As for a R3 roadmap wish list, I think Yamaha should stroke the engine out to nearly 400cc but give it a 270 degree crank. They can then go head-to-head with Kawasaki yet offer something unique with the cross plan crank. A 400cc CP2 engine will be something most people would be willing to pay a premium for above the Ninja 400 price. Hello R4!
I agree with you on this!!!! ****, I'd be happy with the same 321cc motor, but reconfigured into a cross-plane crank!!! I track a highly modified FZ-07, which makes me smile ear-to-ear inside me helmet EVERY time I ride it.

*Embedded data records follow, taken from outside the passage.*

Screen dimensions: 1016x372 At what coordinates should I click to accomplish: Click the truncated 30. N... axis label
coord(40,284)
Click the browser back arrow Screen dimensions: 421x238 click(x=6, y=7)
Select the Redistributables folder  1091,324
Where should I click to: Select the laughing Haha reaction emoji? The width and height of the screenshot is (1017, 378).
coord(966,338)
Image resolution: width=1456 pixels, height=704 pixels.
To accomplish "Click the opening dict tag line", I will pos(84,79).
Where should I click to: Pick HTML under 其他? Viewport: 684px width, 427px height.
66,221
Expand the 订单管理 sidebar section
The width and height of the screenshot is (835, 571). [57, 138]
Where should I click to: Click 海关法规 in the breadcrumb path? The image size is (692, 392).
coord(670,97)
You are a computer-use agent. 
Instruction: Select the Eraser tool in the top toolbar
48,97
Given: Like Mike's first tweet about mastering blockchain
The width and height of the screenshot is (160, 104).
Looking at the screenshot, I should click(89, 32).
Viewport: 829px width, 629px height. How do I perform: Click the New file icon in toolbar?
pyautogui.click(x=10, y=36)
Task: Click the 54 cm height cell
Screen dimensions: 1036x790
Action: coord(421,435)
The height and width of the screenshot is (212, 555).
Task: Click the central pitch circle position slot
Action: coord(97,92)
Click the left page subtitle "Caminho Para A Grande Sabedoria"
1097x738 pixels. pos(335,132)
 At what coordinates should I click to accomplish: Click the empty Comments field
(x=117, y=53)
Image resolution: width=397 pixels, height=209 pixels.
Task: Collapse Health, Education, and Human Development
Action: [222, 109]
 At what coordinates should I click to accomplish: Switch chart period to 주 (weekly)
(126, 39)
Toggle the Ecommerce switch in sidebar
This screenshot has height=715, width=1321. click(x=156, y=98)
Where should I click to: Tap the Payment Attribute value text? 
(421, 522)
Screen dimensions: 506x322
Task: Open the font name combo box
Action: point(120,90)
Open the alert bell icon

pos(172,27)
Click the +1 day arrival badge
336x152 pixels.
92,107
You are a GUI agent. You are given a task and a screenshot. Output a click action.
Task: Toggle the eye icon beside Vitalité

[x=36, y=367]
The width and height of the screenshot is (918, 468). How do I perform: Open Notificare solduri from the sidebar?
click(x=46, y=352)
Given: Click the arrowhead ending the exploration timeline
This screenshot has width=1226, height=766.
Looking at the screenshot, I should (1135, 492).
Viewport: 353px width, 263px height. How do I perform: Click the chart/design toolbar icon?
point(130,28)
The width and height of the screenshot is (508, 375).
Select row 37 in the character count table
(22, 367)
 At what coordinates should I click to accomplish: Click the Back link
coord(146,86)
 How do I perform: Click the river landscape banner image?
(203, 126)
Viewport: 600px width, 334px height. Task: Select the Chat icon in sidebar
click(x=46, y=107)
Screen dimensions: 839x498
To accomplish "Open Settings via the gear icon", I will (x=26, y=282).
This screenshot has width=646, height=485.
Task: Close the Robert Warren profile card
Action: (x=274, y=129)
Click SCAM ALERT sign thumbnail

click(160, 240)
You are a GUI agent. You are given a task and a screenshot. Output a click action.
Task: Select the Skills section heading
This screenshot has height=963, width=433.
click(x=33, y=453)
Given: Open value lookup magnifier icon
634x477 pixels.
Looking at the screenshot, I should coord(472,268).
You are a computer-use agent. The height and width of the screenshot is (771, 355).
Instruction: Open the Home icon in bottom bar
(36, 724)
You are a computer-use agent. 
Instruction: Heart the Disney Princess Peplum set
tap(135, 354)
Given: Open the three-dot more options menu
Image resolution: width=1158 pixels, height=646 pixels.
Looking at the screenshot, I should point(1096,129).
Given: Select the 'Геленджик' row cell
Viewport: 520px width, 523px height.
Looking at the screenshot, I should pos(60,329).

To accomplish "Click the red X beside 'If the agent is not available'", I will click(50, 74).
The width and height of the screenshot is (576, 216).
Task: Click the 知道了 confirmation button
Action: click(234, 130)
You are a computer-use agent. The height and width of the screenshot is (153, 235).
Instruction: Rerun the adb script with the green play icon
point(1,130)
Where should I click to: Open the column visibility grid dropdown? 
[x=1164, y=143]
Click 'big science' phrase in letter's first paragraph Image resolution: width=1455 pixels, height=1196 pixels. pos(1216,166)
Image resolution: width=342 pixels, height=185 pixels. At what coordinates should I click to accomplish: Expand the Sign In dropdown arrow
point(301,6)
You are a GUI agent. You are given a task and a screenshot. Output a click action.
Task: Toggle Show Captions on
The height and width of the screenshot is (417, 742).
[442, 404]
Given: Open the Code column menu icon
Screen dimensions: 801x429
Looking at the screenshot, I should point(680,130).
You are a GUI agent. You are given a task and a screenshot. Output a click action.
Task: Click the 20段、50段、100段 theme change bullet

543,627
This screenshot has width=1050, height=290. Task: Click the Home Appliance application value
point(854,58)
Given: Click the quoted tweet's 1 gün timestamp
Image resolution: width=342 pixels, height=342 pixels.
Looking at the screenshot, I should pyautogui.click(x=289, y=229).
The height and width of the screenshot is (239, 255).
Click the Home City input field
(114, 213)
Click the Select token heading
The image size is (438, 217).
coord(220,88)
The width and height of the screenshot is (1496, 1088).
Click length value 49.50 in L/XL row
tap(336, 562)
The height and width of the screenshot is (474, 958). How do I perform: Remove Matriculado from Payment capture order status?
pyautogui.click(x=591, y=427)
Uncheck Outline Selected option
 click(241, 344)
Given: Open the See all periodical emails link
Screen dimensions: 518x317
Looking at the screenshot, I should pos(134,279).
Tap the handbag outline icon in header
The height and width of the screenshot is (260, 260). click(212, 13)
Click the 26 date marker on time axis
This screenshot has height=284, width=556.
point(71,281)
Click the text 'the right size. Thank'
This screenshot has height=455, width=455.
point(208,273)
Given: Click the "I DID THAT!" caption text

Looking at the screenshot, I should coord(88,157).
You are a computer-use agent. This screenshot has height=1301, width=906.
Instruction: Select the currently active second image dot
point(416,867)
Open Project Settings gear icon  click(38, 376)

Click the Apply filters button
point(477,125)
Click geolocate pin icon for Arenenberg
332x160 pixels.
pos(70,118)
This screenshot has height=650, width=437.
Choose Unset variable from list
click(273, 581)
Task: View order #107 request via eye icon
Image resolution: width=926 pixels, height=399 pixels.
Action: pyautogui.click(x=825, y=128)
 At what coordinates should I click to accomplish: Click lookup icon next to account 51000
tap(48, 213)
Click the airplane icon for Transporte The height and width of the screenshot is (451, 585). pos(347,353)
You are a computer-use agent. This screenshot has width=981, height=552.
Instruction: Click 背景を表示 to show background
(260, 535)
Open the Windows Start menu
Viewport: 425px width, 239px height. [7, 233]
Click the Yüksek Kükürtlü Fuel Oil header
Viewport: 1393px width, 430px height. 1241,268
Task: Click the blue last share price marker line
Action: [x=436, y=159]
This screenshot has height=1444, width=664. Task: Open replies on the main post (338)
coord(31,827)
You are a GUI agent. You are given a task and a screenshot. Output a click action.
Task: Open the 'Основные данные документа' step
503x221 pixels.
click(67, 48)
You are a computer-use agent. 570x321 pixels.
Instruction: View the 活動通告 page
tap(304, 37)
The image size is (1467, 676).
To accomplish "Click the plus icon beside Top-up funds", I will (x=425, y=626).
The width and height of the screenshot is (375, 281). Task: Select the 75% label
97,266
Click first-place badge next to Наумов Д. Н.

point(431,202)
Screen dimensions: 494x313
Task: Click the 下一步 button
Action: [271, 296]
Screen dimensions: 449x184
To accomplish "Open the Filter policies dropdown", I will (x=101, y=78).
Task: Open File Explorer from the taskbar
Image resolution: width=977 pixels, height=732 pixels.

I also ride a 2019 R3 on the street. I LOVE my R3 (which is "barely" street-legal). My R3 helps me make "better choices" on the street. I do however miss the low-end "torque/grunt" of the cross-plane configuration. Unfortunately, I don't see the cross-plane making it's way to the R3. The R3 in it's current configuration is the best selling bike for Yamaha in the USA. Yamaha will most likely NOT change that (until they have to) :(...

BTW: Adding the R6 front end to the current FZ/MT-07 frame has proven to be a poor choice on the track. The forks have proven to be too "rigid", and transfer that load onto the frames' steering head- resulting in some cracked frames in a "race" application. I'd still LOVE to see a R7 though :cool:!!!!!!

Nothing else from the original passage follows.